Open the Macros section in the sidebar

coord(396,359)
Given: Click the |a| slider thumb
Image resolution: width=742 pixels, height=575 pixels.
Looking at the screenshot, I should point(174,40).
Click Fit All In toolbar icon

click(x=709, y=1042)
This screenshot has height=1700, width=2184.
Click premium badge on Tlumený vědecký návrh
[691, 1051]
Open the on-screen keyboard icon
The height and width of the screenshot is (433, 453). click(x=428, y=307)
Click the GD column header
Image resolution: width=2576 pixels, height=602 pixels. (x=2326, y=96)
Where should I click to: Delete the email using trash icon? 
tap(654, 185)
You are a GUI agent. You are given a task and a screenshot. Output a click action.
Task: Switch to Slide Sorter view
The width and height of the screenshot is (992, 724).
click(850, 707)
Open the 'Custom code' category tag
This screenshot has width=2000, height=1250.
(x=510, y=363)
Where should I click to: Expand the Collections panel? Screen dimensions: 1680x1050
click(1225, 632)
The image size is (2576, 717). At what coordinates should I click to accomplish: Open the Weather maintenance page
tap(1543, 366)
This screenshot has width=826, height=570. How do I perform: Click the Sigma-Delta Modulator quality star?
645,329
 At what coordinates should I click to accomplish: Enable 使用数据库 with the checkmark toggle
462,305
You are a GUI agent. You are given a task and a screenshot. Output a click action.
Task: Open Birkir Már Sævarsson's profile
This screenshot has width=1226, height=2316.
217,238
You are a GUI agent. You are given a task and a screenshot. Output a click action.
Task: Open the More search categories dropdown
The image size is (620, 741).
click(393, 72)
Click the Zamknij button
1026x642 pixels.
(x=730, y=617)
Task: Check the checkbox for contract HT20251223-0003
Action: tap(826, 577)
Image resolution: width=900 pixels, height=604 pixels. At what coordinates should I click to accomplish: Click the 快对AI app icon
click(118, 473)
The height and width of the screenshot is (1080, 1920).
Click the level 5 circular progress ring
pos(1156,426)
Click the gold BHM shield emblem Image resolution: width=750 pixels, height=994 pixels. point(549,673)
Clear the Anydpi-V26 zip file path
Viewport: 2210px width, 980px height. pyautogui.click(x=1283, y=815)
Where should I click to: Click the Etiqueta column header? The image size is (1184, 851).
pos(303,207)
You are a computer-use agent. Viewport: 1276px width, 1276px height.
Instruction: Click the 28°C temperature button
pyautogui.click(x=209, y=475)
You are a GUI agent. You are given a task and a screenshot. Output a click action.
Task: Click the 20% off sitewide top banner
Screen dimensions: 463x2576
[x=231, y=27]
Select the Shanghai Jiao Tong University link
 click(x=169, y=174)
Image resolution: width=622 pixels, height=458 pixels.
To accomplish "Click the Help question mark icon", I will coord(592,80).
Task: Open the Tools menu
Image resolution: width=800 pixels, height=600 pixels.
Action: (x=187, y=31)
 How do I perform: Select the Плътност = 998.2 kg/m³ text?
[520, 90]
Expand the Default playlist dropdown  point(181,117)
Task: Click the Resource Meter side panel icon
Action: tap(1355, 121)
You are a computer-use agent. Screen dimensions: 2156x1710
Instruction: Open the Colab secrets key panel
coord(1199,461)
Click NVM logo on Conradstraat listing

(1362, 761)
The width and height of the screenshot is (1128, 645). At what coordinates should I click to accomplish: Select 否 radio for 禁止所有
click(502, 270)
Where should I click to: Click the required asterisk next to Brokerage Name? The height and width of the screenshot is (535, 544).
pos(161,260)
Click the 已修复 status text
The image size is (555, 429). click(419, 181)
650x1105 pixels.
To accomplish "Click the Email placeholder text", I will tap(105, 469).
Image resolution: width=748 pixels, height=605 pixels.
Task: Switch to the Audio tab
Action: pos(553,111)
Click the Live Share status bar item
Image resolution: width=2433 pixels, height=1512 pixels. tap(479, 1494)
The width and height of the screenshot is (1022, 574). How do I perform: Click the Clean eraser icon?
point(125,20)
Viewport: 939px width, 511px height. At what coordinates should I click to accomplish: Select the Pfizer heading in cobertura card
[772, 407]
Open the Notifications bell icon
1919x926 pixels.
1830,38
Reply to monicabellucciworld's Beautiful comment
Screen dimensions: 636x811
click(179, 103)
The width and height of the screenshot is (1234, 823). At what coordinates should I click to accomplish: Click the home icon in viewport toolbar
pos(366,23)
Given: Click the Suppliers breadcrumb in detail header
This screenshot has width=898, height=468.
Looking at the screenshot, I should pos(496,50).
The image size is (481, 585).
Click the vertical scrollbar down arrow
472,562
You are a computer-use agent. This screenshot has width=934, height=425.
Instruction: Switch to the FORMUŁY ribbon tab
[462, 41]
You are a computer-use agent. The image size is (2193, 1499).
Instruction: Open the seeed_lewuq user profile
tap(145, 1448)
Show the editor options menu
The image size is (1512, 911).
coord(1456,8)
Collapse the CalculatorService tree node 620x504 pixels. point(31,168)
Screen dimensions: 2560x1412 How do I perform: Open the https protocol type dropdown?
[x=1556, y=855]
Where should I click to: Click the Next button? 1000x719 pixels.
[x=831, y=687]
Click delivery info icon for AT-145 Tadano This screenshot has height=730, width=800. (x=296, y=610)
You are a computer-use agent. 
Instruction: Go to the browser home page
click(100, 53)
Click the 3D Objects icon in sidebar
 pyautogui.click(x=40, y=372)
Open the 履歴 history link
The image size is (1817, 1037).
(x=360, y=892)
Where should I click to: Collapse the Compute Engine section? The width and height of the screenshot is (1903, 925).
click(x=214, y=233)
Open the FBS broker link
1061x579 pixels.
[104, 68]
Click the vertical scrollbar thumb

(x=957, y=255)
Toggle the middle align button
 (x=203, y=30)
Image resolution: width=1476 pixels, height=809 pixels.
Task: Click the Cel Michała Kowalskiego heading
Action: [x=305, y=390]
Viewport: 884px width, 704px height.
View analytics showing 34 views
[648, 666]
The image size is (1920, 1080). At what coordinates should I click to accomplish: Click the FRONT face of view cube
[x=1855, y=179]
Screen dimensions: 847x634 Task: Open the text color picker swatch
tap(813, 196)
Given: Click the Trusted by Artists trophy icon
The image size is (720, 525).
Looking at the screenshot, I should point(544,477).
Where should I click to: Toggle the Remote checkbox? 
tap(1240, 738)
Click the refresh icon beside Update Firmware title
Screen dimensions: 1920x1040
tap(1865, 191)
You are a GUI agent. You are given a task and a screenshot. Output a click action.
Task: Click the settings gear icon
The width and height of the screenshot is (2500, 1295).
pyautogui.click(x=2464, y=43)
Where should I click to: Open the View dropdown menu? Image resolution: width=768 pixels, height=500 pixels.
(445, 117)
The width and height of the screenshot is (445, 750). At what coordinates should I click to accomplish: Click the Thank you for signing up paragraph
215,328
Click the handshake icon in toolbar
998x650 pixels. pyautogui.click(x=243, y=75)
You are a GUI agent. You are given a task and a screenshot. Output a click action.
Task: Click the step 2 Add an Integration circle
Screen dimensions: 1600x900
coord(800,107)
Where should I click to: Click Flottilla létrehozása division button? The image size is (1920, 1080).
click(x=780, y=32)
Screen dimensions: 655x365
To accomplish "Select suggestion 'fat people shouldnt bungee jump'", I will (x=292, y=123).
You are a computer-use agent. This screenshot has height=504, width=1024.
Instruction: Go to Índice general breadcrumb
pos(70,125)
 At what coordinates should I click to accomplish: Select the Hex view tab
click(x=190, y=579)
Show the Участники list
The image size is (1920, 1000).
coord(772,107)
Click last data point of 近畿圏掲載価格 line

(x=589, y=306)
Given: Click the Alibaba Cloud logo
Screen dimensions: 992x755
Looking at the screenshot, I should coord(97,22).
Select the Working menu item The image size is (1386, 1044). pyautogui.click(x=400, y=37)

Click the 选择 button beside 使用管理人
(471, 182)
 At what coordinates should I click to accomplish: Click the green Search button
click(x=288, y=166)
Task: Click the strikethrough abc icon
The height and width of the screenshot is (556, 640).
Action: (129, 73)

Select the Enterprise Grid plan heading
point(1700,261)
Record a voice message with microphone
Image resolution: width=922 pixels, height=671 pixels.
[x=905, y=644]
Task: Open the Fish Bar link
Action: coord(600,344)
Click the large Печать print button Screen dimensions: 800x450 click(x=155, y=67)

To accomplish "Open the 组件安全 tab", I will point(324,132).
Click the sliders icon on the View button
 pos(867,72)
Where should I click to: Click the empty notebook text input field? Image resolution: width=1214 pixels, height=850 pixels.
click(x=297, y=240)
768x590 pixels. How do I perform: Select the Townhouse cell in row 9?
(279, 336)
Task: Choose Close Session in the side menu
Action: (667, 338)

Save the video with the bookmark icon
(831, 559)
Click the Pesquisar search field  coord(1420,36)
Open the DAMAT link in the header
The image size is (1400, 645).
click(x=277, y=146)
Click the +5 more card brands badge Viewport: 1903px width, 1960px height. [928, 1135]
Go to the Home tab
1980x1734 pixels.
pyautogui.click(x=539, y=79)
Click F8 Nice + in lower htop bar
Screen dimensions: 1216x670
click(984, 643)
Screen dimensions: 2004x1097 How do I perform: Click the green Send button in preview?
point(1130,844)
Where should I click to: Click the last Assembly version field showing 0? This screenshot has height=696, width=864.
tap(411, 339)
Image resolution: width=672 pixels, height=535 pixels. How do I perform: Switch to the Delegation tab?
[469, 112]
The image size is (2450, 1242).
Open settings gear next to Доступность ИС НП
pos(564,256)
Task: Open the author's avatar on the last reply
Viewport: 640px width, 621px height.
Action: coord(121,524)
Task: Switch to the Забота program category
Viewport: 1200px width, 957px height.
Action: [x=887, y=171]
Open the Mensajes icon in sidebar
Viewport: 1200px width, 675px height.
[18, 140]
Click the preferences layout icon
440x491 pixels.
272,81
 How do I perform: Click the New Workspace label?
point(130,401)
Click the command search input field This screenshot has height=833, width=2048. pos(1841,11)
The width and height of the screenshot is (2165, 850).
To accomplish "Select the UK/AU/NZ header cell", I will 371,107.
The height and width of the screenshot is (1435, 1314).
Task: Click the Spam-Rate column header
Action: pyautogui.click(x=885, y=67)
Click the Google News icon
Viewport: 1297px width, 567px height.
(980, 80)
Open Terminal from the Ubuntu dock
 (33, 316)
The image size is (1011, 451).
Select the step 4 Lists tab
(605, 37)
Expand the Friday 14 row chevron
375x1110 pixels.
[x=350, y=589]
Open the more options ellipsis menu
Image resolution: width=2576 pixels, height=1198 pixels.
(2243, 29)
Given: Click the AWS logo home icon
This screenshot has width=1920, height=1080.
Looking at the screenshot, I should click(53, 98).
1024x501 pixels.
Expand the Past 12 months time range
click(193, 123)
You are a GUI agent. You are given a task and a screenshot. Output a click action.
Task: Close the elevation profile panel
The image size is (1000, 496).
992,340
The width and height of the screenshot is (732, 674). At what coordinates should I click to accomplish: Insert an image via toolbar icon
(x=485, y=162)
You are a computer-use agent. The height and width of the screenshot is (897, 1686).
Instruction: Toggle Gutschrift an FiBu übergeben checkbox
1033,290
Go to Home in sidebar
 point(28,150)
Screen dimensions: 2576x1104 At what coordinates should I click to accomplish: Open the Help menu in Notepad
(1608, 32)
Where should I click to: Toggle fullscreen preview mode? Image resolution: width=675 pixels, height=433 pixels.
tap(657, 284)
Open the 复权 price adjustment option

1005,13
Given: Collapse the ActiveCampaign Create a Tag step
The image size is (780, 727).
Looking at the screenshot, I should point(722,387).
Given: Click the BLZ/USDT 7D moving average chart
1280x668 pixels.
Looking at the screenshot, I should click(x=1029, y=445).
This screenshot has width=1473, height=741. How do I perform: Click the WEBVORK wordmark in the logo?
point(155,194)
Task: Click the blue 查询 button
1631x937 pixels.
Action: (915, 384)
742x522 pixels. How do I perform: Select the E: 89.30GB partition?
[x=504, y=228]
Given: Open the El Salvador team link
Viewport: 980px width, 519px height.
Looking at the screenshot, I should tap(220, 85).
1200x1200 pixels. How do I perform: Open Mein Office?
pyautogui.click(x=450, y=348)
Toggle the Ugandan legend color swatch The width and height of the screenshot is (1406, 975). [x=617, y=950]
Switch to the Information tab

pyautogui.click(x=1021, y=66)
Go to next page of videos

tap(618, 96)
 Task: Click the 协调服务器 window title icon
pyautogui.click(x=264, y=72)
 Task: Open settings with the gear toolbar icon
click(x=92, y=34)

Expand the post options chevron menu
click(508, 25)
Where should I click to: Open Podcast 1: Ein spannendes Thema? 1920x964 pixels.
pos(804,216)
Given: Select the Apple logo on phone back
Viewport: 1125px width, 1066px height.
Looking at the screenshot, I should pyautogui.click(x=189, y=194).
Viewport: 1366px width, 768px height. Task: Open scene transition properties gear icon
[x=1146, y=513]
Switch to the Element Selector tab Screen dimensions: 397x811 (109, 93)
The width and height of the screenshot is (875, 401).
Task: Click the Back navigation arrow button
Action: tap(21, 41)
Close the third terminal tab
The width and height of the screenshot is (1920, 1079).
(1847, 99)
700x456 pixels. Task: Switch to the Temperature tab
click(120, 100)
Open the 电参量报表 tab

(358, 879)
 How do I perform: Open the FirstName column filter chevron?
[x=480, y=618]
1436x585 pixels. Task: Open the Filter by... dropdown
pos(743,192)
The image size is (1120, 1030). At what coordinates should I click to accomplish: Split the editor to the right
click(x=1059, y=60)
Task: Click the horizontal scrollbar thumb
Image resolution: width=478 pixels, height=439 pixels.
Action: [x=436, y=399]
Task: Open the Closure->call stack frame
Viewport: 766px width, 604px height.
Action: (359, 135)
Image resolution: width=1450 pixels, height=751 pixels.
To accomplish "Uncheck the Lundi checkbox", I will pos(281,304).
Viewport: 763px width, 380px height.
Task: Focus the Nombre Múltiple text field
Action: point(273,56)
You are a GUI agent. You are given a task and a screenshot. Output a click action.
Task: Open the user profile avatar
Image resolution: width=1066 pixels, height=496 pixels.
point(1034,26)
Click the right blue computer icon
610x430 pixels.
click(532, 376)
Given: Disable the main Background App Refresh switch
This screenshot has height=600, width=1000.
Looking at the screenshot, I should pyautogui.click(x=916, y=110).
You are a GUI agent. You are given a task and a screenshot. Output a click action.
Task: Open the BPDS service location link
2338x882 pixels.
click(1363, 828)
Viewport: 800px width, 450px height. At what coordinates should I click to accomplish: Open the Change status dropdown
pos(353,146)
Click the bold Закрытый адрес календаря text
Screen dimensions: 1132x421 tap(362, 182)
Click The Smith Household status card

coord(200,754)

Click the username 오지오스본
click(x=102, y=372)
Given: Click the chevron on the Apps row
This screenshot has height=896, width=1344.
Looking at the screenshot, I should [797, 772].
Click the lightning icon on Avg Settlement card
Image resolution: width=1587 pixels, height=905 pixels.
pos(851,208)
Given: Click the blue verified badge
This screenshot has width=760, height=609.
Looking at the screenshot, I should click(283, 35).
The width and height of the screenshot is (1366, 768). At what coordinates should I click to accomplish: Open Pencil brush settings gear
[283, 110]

→ What the exercise asks: Can you repeat the lines exactly, starting at the line that contains "Task: Switch to the Забота program category" and ending at the line that contains "Click the command"?

→ Written reply:
Task: Switch to the Забота program category
Viewport: 1200px width, 957px height.
Action: [x=887, y=171]
Open the Mensajes icon in sidebar
Viewport: 1200px width, 675px height.
[18, 140]
Click the preferences layout icon
440x491 pixels.
272,81
 How do I perform: Click the New Workspace label?
point(130,401)
Click the command search input field This screenshot has height=833, width=2048. pos(1841,11)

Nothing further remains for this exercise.